**Records supplied:**
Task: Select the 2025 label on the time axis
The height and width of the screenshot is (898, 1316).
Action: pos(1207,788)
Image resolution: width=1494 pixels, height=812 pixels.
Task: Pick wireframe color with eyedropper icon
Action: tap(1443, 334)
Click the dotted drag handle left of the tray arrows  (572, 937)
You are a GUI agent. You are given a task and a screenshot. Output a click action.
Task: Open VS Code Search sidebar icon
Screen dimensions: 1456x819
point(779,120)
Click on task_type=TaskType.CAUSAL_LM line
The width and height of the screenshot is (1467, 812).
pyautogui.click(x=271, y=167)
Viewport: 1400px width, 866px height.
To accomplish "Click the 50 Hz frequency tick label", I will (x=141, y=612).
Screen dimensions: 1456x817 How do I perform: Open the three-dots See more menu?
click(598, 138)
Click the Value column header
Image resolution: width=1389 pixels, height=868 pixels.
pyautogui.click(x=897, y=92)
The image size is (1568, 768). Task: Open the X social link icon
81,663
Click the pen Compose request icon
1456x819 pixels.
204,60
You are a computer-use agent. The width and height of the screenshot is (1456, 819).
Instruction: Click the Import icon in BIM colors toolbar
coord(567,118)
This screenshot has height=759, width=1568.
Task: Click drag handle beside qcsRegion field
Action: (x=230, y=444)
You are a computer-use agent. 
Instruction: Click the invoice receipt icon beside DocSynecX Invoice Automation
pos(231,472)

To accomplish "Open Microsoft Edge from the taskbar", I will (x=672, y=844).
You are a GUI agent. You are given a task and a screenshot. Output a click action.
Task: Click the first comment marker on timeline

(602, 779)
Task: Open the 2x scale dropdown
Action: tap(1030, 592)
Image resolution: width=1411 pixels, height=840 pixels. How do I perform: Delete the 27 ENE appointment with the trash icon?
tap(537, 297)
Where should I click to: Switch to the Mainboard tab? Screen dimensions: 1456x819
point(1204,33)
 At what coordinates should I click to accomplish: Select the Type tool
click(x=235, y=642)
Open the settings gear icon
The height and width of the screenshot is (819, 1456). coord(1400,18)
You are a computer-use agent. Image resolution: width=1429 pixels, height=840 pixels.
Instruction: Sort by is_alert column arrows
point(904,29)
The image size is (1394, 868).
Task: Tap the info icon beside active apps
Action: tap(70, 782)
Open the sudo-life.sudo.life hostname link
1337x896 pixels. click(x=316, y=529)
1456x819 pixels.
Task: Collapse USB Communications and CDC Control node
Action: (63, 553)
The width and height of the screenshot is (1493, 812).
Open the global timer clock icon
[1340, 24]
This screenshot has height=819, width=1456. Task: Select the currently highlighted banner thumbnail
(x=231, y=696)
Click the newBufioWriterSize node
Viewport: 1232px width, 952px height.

**About this exercise:**
The lines above that hold the word "label" should be found and copied out.

**Result:**
Task: Select the 2025 label on the time axis
To accomplish "Click the 50 Hz frequency tick label", I will (x=141, y=612).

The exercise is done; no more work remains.